We see a little of their very laddish exploits, which largely seem repugnant more than anything else (pretty sure if I joined a group and they broke into my room, ransacked it and then spunked over my notes, that group’s membership would swiftly be reduced by at least one), and the potentially corruptive interplay of group dynamics predominantly rears its ugly head, but the staging of the film is mainly a direct extrapolation of its theatrical origin and politics frequently takes centre stage. Indeed, it is no surprise whatsoever that this was released the weekend after the Scottish independence referendum as the heart of the movie takes place in a restaurant where the group debauch themselves and consistently rub up against the Scottish proprietor (Gordon Brown), resulting in increasingly difficult scenes to watch.

Equally, the nationality of the landlord, who employs his daughter (Jessica Brown Findlay) and is shown to be fairly jovial and proud of his business, is quite deliberate as not only do the Riot Club espouse absolutely everything that we the Scots hate about the English, but they also represent everything the English hate about the English, and indeed everything the rest of the entire world hates about the English for that matter (indeed, whenever anyone from Scotland refers to the English in a negative context we mean these twats, not people from England generally. It’s important to make this distinction), stemming from this much ingrained marker of arrogance as a sort of national symbol – one that has long been the backbone of the money laden elite traditionally filling the halls of power in every walk of the British establishment, and still very much holding Westminster in thrall today.

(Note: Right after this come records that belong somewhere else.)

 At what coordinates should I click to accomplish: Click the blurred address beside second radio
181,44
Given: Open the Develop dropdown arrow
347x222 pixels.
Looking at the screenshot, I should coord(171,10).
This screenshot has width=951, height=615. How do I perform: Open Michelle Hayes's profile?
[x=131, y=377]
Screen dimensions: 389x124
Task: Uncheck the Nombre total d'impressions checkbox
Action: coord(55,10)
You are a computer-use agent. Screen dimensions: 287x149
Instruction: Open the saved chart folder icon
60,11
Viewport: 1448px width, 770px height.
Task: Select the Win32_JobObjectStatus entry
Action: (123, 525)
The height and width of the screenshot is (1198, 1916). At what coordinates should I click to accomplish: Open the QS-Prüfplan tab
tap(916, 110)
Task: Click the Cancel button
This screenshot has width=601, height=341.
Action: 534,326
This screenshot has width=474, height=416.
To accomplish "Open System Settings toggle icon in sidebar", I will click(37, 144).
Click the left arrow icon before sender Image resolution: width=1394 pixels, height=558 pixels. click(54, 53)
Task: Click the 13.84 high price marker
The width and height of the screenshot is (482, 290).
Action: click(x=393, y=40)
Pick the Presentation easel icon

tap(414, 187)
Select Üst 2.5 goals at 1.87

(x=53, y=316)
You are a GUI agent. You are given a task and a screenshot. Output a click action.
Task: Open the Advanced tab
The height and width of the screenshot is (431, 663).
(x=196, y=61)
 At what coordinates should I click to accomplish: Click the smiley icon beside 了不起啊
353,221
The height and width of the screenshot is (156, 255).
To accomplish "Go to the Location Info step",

The film has a modern day setting, which hammers home the point that it is still a current issue despite being somewhat associated with an aloof aristocracy of centuries past, and the film is well acted to the point that it may be difficult to shake off some of the character associations with the performers. A drama of blood privilege that highlights the lunacy of the gulf between the people that run Britain and the majority of the people that live in the country.